─── Teks yang Tersedia
Hal ini sependapat dengan Hoebel dalam Samovar(2007:119) yang menyatakan, "Dalam memilih kebiasaan hidup sehari-hari, bahkan dalam hal terkecil sekalipun, masyarakat akan memilih cara yang sesuai dengan pemikiran dan kesukaannya -- cara yang sesuai dengan aturan dasar sesuatu serta apa yang diinginkan dan yang tidak diinginkan.
Banyak orang Amerika keturunan Asia(atau selanjutnya disebut Asian-American) di Amerika mengalami isu penyerangan, ujaran kebencian, dan kekerasan berbasis ras. Pada masa Work From Home banyak terjadi stigmasi terhadap kelompok Asian-American.  Salah satu berita di ABC menyatakan kalau sekarang banyak orang Asian-American yang membeli senjata  api di toko-toko terdekat, salah satu penjual disana mengakui jika jumlah penjualan senjata mereka hampir dua kali lipat dari biasanya.
Annika Stechemesser dan kelompoknya dalam artikel mereka yang berjudul "Corona crisis fuels racially profiled hate in social media networks" menemukan fakta yang cukup mengejutkan mengenai ujaran kebencian di Twitter. Mereka menemukan Sinophobe Tweets(Cuitan Twitter yang bersifat menyerang China) ada sekitar 10000 cuitan di akhir Januari dalam database mereka, sempat mendingin di bulan Febuari.
──────
─── Bahan yang Tersedia
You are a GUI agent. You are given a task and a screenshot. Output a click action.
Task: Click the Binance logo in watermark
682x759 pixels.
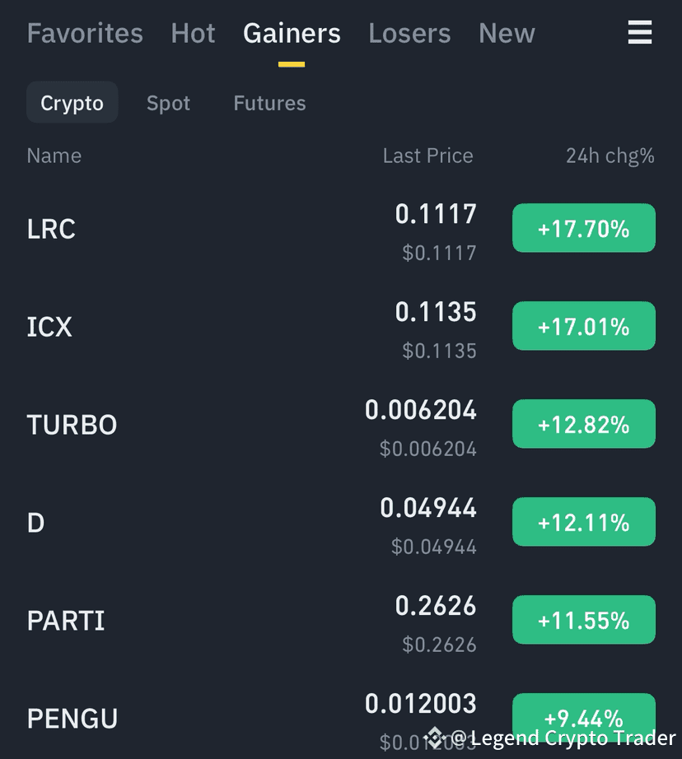[434, 738]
──────
Kegiatan 1: Menurut teks tentang kebencian terhadap orang Asian-American, apa yang diakui oleh salah satu penjual senjata?
Kegiatan 2: Tuliskan kembali dengan tepat bagian teks tentang kebencian terhadap orang Asian-American, mulai dari "Annika Stechemesser dan" sampai dengan "di bulan Febuari.".
Baris-baris di atas berasal dari sumber yang berbeda dengan teks.

Jawabanmu 1: Jumlah penjualan senjata mereka hampir dua kali lipat dari biasanya.

Jawabanmu 2:
Annika Stechemesser dan kelompoknya dalam artikel mereka yang berjudul "Corona crisis fuels racially profiled hate in social media networks" menemukan fakta yang cukup mengejutkan mengenai ujaran kebencian di Twitter. Mereka menemukan Sinophobe Tweets(Cuitan Twitter yang bersifat menyerang China) ada sekitar 10000 cuitan di akhir Januari dalam database mereka, sempat mendingin di bulan Febuari.